A Peruvian police high mountain rescue team walks Friday in the Hualla Hualla area during the ongoing rescue operations to locate the wreckage of a Sikorsky S-58ET helicopter lost in a southern Andean area of Peru

Officials on Saturday said they found the wreckage of a helicopter that vanished days ago in the Peruvian Andes and the lifeless bodies of the 14 people who were aboard. "We are en route to the accident site where the helicopter and the bodies are located," prosecutor Cesar Guevara, of the town of Urcos in the southern department of Cusco, told Canal N television by phone. Guevara said a large team of officials were on the way to pick up the bodies. On board the Sikorsky S-58 ET which went missing Wednesday were eight South Koreans, a Czech, a Swede, a Dutch citizen and three Peruvians -- two of them crew -- according to helicopter owner HeliCusco. A special eight-member police mountain patrol team had earlier reached the crash site. However it could take up to four hours to reach the site, located near Mount Mamarosa, some 4,900 meters (16,000 feet) above sea level, and the team could be retrieving bodies into Sunday, Guevara said. The chopper vanished in a mountain region on Wednesday, on a flight from Mazuco, in Madre de Dios department, to Cusco. Rain and snow had been major obstacles to the rescue workers until now. The helicopter lost contact with its base in Hualla Hualla between the towns of Ocongate and Marcapata, near the snowcapped Apu Colque Cruz peak.
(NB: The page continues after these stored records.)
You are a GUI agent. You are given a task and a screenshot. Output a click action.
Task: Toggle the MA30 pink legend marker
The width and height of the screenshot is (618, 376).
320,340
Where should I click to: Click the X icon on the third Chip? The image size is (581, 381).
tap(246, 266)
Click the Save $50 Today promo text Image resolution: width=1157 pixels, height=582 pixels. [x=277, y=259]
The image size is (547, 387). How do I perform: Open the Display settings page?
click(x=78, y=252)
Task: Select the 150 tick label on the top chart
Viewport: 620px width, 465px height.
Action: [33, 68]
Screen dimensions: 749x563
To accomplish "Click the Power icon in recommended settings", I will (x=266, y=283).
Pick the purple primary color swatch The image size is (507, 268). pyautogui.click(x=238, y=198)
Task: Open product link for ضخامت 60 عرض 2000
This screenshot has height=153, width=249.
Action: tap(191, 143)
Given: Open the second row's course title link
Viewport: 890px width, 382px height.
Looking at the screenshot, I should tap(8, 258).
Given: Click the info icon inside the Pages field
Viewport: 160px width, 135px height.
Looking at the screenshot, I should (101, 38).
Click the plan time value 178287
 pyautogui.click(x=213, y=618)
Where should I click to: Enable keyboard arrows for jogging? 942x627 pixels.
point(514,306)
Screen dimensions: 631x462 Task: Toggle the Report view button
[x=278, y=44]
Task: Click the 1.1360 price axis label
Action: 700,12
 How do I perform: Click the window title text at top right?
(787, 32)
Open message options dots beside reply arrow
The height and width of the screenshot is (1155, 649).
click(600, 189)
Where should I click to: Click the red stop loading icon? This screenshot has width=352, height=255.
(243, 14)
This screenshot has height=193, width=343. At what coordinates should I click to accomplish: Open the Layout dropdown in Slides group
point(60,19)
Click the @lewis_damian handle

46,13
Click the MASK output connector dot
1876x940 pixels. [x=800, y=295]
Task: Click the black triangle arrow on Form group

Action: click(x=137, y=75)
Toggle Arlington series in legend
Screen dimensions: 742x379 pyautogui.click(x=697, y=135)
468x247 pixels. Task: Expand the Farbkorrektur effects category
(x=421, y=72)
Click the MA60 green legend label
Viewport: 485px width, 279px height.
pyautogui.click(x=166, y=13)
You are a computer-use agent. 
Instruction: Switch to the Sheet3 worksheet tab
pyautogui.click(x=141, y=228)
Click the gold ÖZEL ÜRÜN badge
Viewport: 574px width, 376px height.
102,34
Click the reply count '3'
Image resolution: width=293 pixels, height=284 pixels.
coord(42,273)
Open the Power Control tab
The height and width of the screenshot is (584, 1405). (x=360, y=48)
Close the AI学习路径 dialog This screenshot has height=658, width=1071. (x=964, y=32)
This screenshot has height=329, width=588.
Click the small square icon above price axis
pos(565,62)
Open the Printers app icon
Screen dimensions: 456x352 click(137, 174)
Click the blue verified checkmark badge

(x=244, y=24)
In Seoul, the foreign ministry said the South Koreans were engineers and officials from four South Korean companies on their way back to Cusco after conducting aerial surveillance on a possible site for a hydroelectric project near Puno, in southern Peru. Two officials from the South Korean embassy in Lima were in Cusco to monitor the search and rescue operations. Police General Hector Dulanto told AFP that the police mountain climbers found the helicopter crash site at mid-morning. The team took seven hours to reach the site from their base camp, officials said. Police said that it would be safer to send a team to the crash site by ground than by air due to the bad weather. Heavy rain and snow have hampered rescue efforts for days.